Provided text.
Segment Open

Macluravirus is a genus of viruses, in the family Potyviridae. Plants serve as natural hosts. There are ten species in this genus.

Description 
Similarly to other Potyviridae genera, Macluravirus  is characterised by its flexuous filamentous particles, inclusion bodies in infected plant cells and a polyprotein genome strategy.

Unlike the other genera it is transmitted by insects. It also has  shorter particles (650-660 nm in length). The genomes are monopartite. The name is derived from member species Maclura mosaic virus.

History 
The genus was proposed at the ICTV meeting in San Diego in 1998, and subsequently ratified.

Structure 
Viruses in Macluravirus are non-enveloped, with flexuous and  Filamentous geometries. The diameter is around 12-15 nm, with a length of 650-660 nm. Genomes are linear and non-segmented, bipartite, around 8.0kb in length.

Segment Closed

Reproduce the text about Macluravirus in full, word for word. Rely solely on the text about Macluravirus.

Collected data entries.
Segment Open

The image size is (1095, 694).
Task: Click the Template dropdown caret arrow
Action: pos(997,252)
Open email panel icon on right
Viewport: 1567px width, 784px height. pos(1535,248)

Segment Closed
Segment Open

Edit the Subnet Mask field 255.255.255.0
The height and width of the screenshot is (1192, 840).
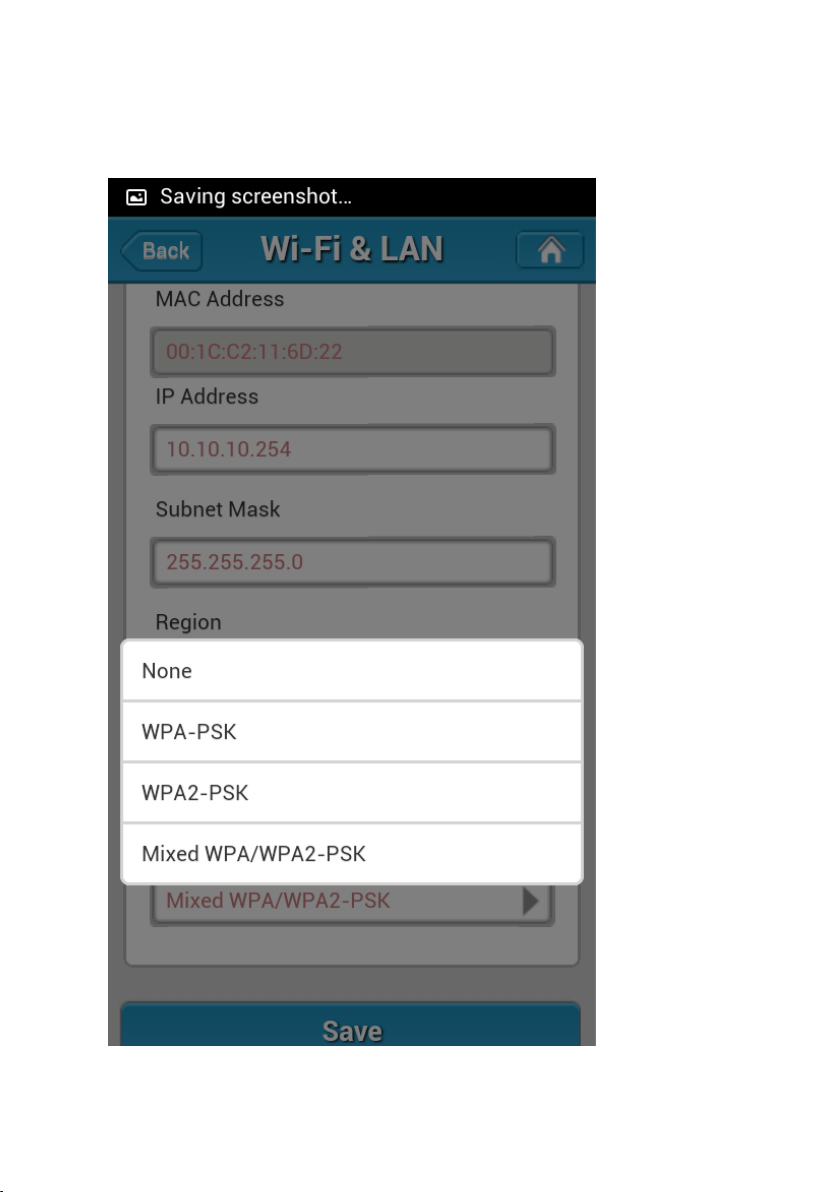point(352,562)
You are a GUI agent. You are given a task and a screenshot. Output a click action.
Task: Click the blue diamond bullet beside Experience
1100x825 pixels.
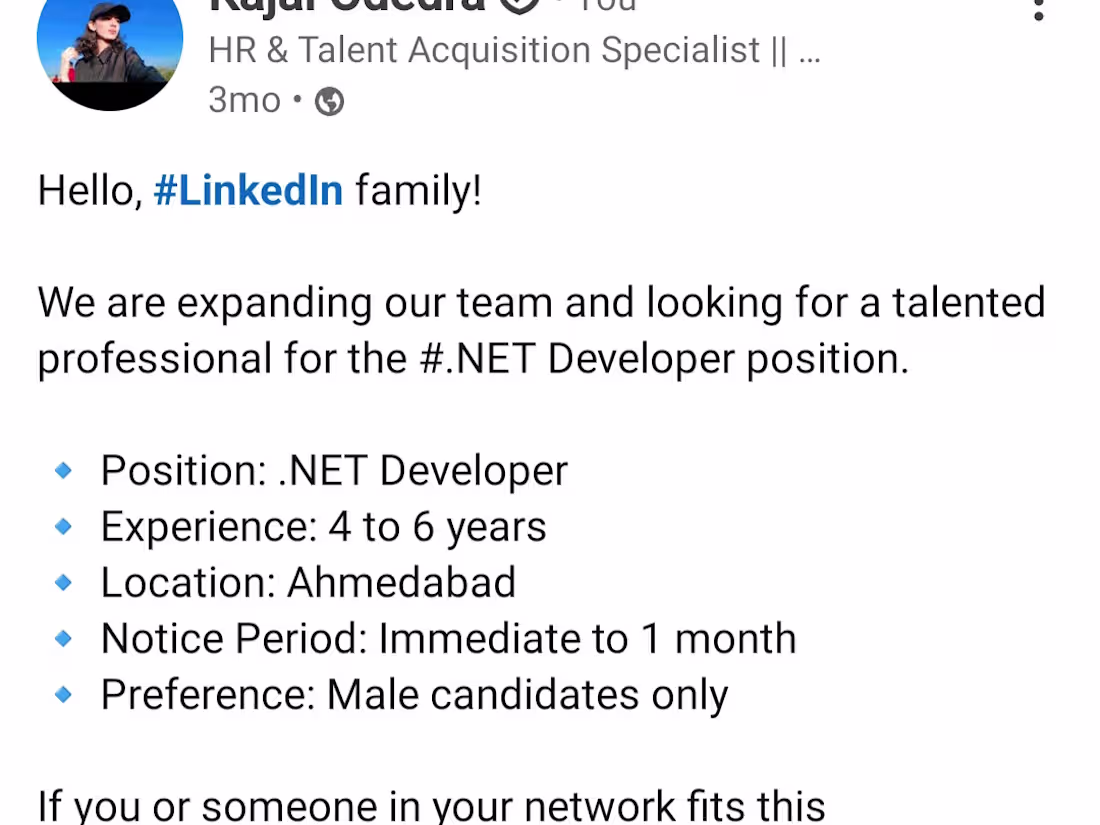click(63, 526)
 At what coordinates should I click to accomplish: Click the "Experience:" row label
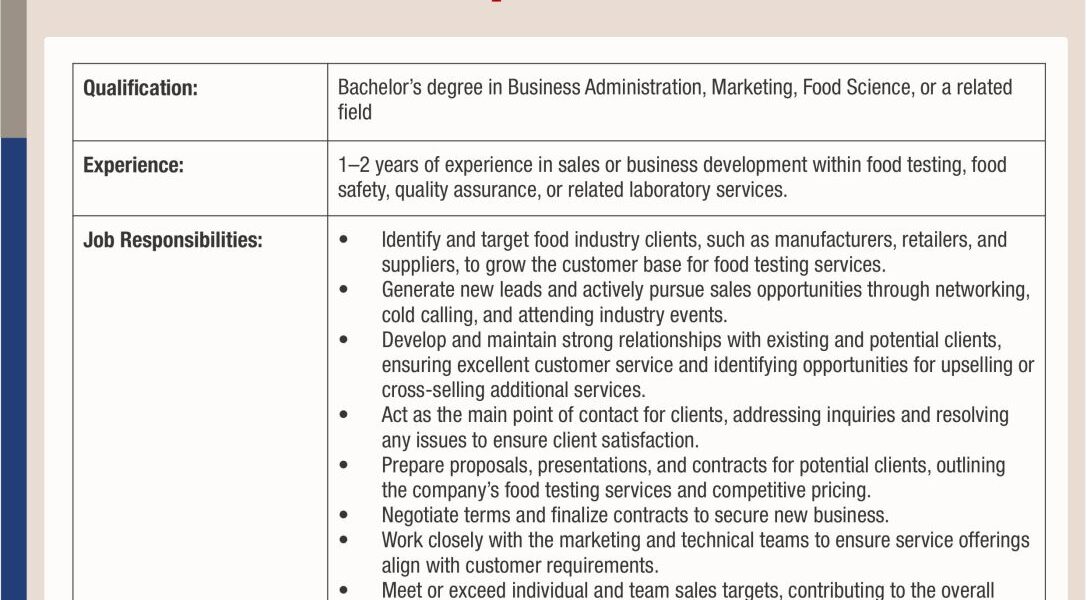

Segment Closed
Segment Open

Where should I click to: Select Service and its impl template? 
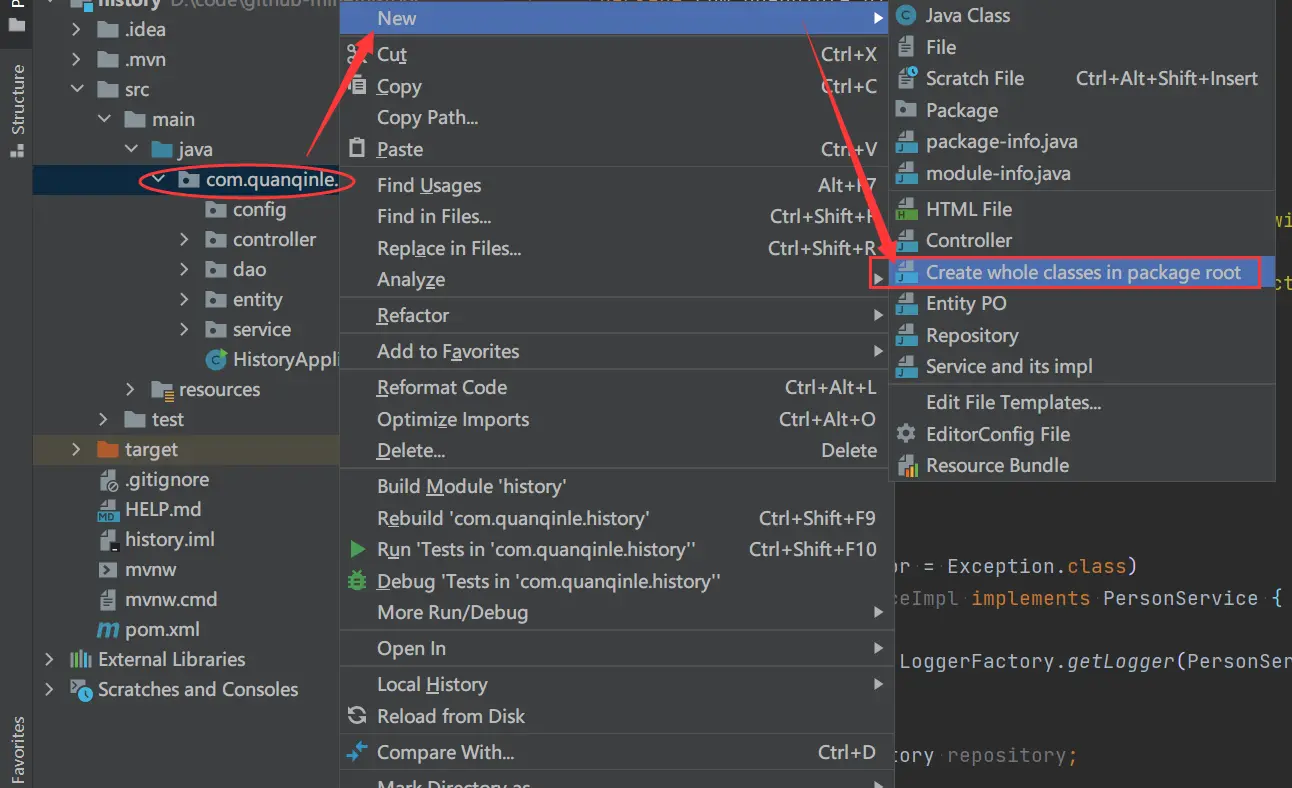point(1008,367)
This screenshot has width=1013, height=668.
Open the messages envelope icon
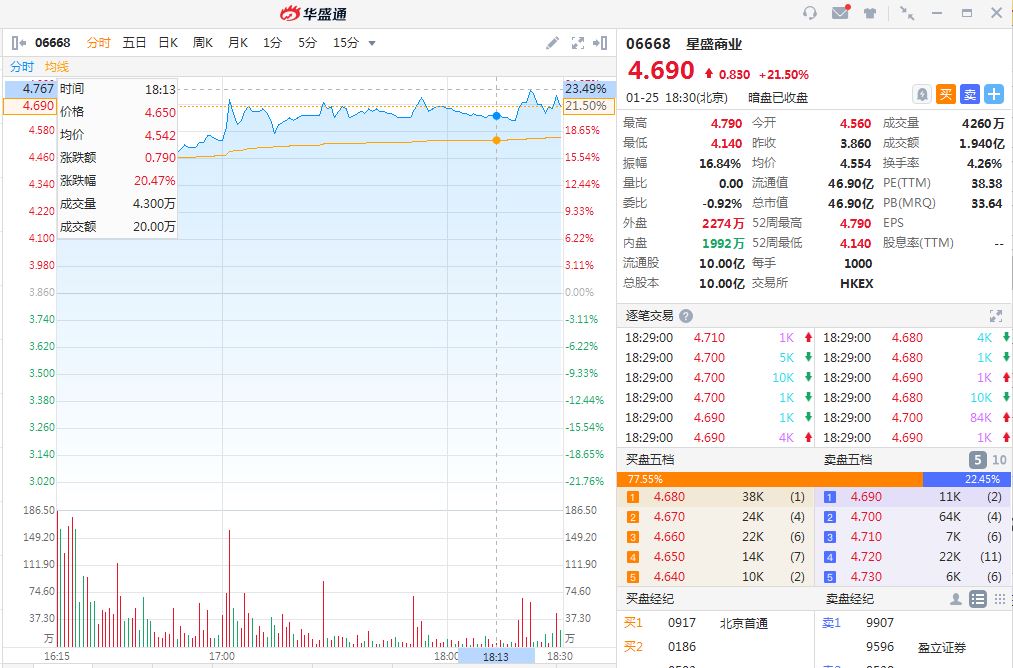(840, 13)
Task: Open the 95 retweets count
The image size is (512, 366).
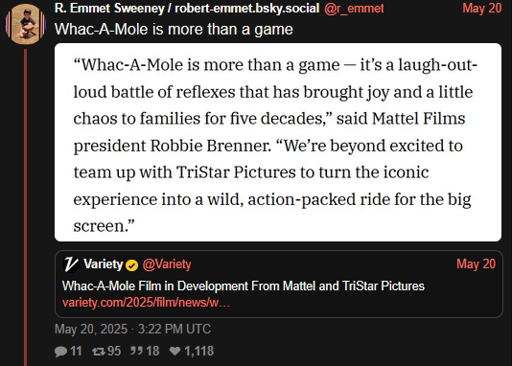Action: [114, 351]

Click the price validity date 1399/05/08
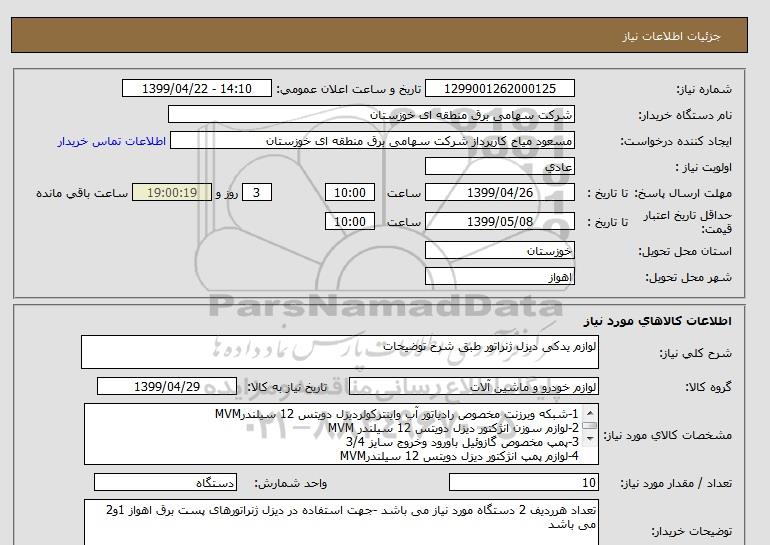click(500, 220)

Segment Closed

Response area.
Macluravirus is a genus of viruses, in the family Potyviridae. Plants serve as natural hosts. There are ten species in this genus.

Description 
Similarly to other Potyviridae genera, Macluravirus  is characterised by its flexuous filamentous particles, inclusion bodies in infected plant cells and a polyprotein genome strategy.

Unlike the other genera it is transmitted by insects. It also has  shorter particles (650-660 nm in length). The genomes are monopartite. The name is derived from member species Maclura mosaic virus.

History 
The genus was proposed at the ICTV meeting in San Diego in 1998, and subsequently ratified.

Structure 
Viruses in Macluravirus are non-enveloped, with flexuous and  Filamentous geometries. The diameter is around 12-15 nm, with a length of 650-660 nm. Genomes are linear and non-segmented, bipartite, around 8.0kb in length.